The largest improvements geographically were recorded in the region of Crete, where we found that the ERA5 reanalysis dataset underestimate every variable studied, with the exception of wet days. Next the mountainous regions of Peloponnese also recorded large improvement with the smallest improvements occurring in Western Greece. At this point however it is important to note that the gauge dataset used had a large number of stations in the mountainous regions of Crete, therefore in future research it would be helpful if more stations could be added in the mountainous regions of western Greece in particular, where there is also higher elevation and the bulk of precipitation occurs.

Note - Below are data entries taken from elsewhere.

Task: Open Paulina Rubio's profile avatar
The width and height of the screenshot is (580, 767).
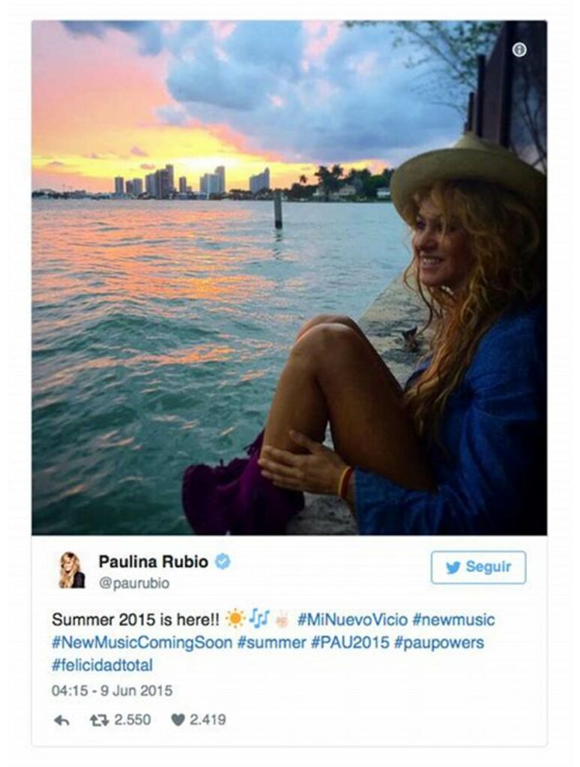Action: tap(71, 570)
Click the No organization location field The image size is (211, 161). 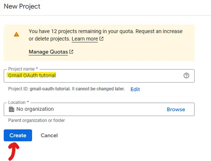(99, 109)
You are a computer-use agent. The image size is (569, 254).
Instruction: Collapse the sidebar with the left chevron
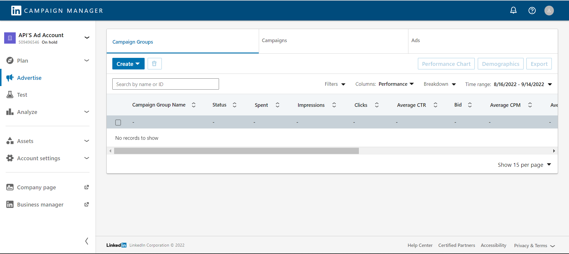87,241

Overall the main driver of the variables studied continues to be the ERA5 variables however with our downscaling methodology we were able to achieve significant improvements in the metrics when compared to the standalone ERA5 dataset. The largest improvements were recorded in the wet days and the number of days where precipitation exceeded 10mm, while there were smaller to no improvements in the precipitation total. Finally, we can confidently conclude the algorithm tested seems to be a good fit for creating precipitation datasets.